Given the listing below, write out exactly the lines starting with the line that has "Фильтровать (181, 927)" and going on through the line that has "[combobox] (181, 232)", both kept.

* _The records_
------------------------------------------------------------

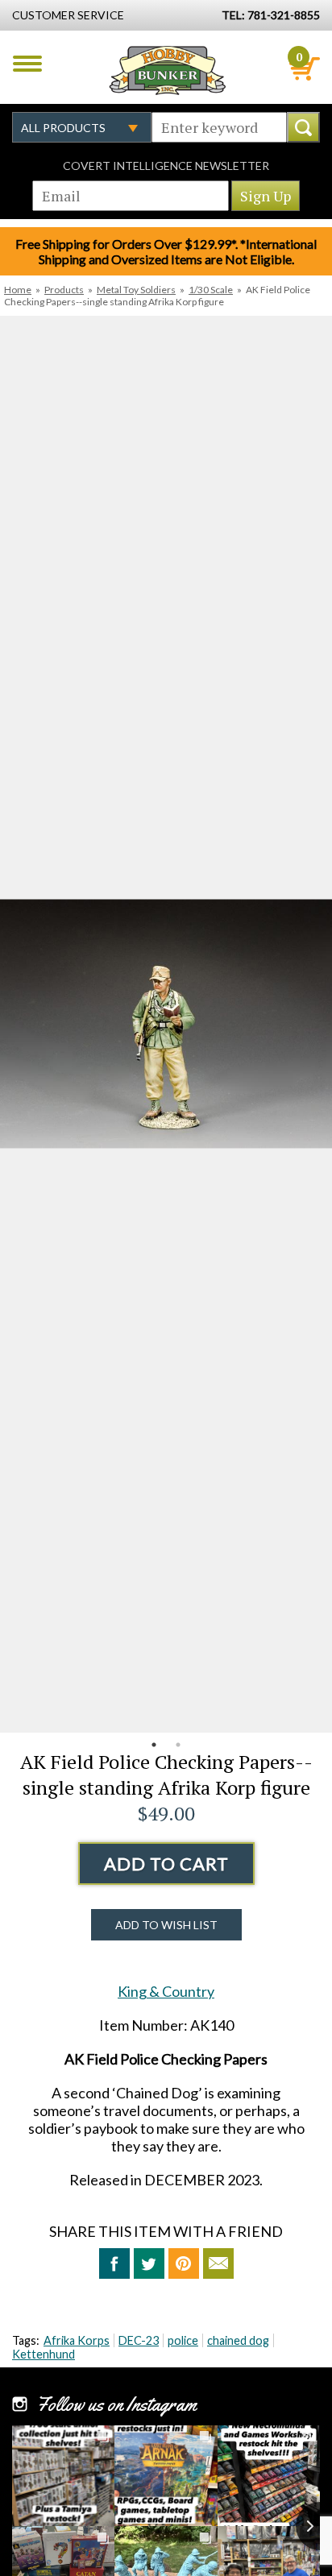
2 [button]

------------------------------------------------------------

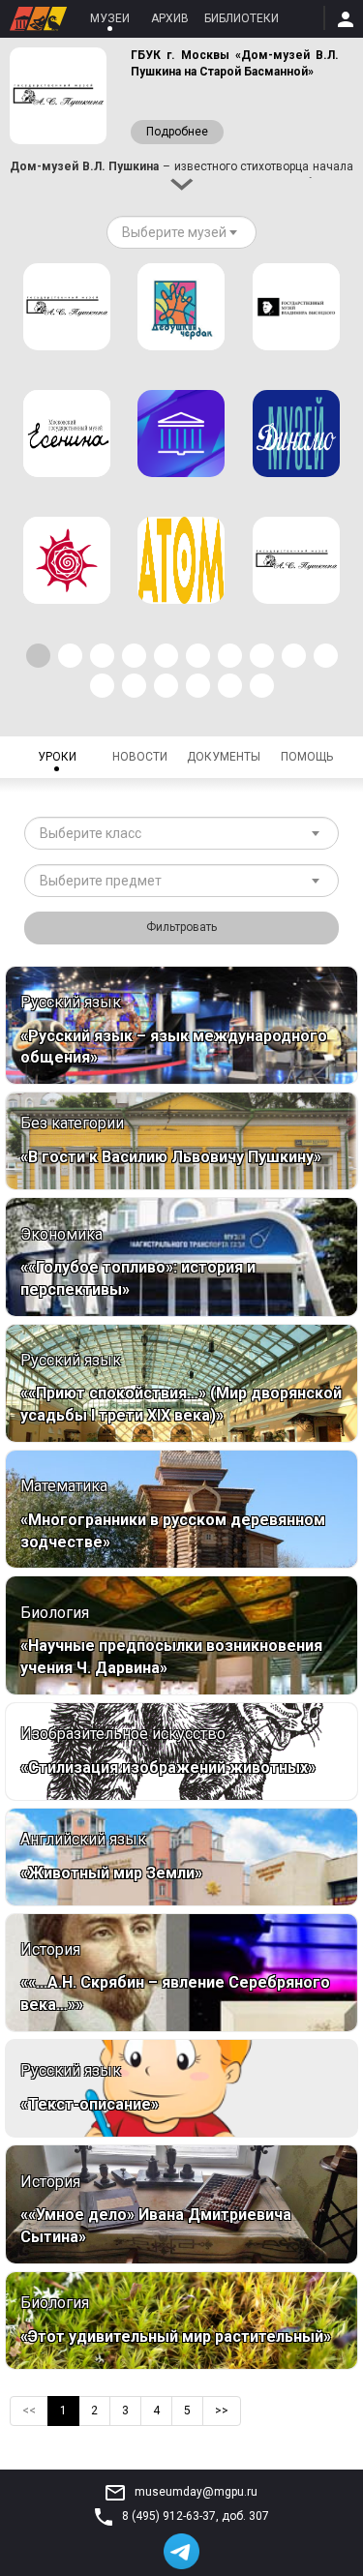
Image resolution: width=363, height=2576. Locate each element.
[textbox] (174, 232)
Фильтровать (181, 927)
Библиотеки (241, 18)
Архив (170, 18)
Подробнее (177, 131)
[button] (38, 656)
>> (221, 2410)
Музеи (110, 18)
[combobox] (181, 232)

------------------------------------------------------------

* _Result of this exercise_
Фильтровать (181, 927)
Библиотеки (241, 18)
Архив (170, 18)
Подробнее (177, 131)
[button] (38, 656)
>> (221, 2410)
Музеи (110, 18)
[combobox] (181, 232)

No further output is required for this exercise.